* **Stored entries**
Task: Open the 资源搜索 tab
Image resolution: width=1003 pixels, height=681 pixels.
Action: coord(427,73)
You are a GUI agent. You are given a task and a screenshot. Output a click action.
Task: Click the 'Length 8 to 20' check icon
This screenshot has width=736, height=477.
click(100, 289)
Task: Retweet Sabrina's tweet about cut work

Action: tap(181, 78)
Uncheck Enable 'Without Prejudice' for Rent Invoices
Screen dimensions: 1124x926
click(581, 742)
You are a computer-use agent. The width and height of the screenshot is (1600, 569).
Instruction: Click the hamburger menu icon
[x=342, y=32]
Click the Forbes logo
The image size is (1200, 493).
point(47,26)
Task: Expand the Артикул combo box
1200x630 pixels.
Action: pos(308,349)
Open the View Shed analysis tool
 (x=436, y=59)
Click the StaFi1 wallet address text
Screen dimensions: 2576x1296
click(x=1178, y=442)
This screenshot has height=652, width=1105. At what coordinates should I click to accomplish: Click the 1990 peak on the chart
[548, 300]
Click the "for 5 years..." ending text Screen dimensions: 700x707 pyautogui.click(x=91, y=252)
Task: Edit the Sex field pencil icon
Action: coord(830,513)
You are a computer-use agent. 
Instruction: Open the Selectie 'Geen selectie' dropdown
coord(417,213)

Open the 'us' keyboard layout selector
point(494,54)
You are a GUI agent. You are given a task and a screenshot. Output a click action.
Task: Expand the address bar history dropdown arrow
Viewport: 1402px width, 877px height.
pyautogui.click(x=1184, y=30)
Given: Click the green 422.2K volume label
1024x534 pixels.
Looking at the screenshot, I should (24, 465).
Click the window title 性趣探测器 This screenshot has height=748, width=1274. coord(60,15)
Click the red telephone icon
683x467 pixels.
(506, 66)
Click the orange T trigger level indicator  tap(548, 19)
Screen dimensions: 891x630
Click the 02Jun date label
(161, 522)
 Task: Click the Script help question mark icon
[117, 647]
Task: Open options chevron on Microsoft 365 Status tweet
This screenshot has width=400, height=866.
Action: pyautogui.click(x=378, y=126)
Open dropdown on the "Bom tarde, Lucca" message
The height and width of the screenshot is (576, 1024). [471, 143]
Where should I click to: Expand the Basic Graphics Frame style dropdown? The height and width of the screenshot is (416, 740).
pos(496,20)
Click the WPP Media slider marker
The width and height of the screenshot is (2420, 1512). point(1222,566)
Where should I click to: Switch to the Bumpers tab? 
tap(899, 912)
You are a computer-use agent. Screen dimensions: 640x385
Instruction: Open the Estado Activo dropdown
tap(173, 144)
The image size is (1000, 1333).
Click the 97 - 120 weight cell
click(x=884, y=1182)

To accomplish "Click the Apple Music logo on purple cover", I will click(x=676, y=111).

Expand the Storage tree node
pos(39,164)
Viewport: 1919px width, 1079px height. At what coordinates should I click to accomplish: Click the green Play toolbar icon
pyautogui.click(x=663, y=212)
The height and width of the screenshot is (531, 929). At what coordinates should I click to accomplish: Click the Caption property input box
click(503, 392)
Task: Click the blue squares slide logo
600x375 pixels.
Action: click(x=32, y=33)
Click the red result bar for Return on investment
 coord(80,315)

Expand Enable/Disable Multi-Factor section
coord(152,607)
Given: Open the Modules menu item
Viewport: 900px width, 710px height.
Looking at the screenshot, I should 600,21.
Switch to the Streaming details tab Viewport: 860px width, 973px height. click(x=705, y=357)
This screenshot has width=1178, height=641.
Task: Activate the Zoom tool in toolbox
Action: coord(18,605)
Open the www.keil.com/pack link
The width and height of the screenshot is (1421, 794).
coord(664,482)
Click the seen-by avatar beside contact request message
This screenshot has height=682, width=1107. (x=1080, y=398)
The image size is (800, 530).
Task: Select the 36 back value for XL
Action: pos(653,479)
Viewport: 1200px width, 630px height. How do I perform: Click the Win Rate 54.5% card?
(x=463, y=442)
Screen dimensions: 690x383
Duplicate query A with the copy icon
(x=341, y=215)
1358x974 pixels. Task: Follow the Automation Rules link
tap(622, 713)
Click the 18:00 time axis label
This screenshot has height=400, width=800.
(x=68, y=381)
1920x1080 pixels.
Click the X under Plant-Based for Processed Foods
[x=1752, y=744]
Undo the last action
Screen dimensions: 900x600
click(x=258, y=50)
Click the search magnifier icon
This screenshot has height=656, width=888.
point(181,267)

* **What you are asked to do**
Restate the records from above exactly as they read.

* **Answer to this problem**
Task: Open the 资源搜索 tab
Image resolution: width=1003 pixels, height=681 pixels.
Action: coord(427,73)
You are a GUI agent. You are given a task and a screenshot. Output a click action.
Task: Click the 'Length 8 to 20' check icon
This screenshot has width=736, height=477.
click(100, 289)
Task: Retweet Sabrina's tweet about cut work

Action: tap(181, 78)
Uncheck Enable 'Without Prejudice' for Rent Invoices
Screen dimensions: 1124x926
click(581, 742)
You are a computer-use agent. The width and height of the screenshot is (1600, 569).
Instruction: Click the hamburger menu icon
[x=342, y=32]
Click the Forbes logo
The image size is (1200, 493).
point(47,26)
Task: Expand the Артикул combo box
1200x630 pixels.
Action: pos(308,349)
Open the View Shed analysis tool
 (x=436, y=59)
Click the StaFi1 wallet address text
Screen dimensions: 2576x1296
click(x=1178, y=442)
This screenshot has height=652, width=1105. At what coordinates should I click to accomplish: Click the 1990 peak on the chart
[548, 300]
Click the "for 5 years..." ending text Screen dimensions: 700x707 pyautogui.click(x=91, y=252)
Task: Edit the Sex field pencil icon
Action: coord(830,513)
You are a computer-use agent. 
Instruction: Open the Selectie 'Geen selectie' dropdown
coord(417,213)

Open the 'us' keyboard layout selector
point(494,54)
You are a GUI agent. You are given a task and a screenshot. Output a click action.
Task: Expand the address bar history dropdown arrow
Viewport: 1402px width, 877px height.
pyautogui.click(x=1184, y=30)
Given: Click the green 422.2K volume label
1024x534 pixels.
Looking at the screenshot, I should (24, 465).
Click the window title 性趣探测器 This screenshot has height=748, width=1274. coord(60,15)
Click the red telephone icon
683x467 pixels.
(506, 66)
Click the orange T trigger level indicator  tap(548, 19)
Screen dimensions: 891x630
Click the 02Jun date label
(161, 522)
 Task: Click the Script help question mark icon
[117, 647]
Task: Open options chevron on Microsoft 365 Status tweet
This screenshot has width=400, height=866.
Action: pyautogui.click(x=378, y=126)
Open dropdown on the "Bom tarde, Lucca" message
The height and width of the screenshot is (576, 1024). [471, 143]
Where should I click to: Expand the Basic Graphics Frame style dropdown? The height and width of the screenshot is (416, 740).
pos(496,20)
Click the WPP Media slider marker
The width and height of the screenshot is (2420, 1512). point(1222,566)
Where should I click to: Switch to the Bumpers tab? 
tap(899, 912)
You are a computer-use agent. Screen dimensions: 640x385
Instruction: Open the Estado Activo dropdown
tap(173, 144)
The image size is (1000, 1333).
Click the 97 - 120 weight cell
click(x=884, y=1182)

To accomplish "Click the Apple Music logo on purple cover", I will click(x=676, y=111).

Expand the Storage tree node
pos(39,164)
Viewport: 1919px width, 1079px height. At what coordinates should I click to accomplish: Click the green Play toolbar icon
pyautogui.click(x=663, y=212)
The height and width of the screenshot is (531, 929). At what coordinates should I click to accomplish: Click the Caption property input box
click(503, 392)
Task: Click the blue squares slide logo
600x375 pixels.
Action: click(x=32, y=33)
Click the red result bar for Return on investment
 coord(80,315)

Expand Enable/Disable Multi-Factor section
coord(152,607)
Given: Open the Modules menu item
Viewport: 900px width, 710px height.
Looking at the screenshot, I should 600,21.
Switch to the Streaming details tab Viewport: 860px width, 973px height. click(x=705, y=357)
This screenshot has width=1178, height=641.
Task: Activate the Zoom tool in toolbox
Action: coord(18,605)
Open the www.keil.com/pack link
The width and height of the screenshot is (1421, 794).
coord(664,482)
Click the seen-by avatar beside contact request message
This screenshot has height=682, width=1107. (x=1080, y=398)
The image size is (800, 530).
Task: Select the 36 back value for XL
Action: pos(653,479)
Viewport: 1200px width, 630px height. How do I perform: Click the Win Rate 54.5% card?
(x=463, y=442)
Screen dimensions: 690x383
Duplicate query A with the copy icon
(x=341, y=215)
1358x974 pixels. Task: Follow the Automation Rules link
tap(622, 713)
Click the 18:00 time axis label
This screenshot has height=400, width=800.
(x=68, y=381)
1920x1080 pixels.
Click the X under Plant-Based for Processed Foods
[x=1752, y=744]
Undo the last action
Screen dimensions: 900x600
click(x=258, y=50)
Click the search magnifier icon
This screenshot has height=656, width=888.
point(181,267)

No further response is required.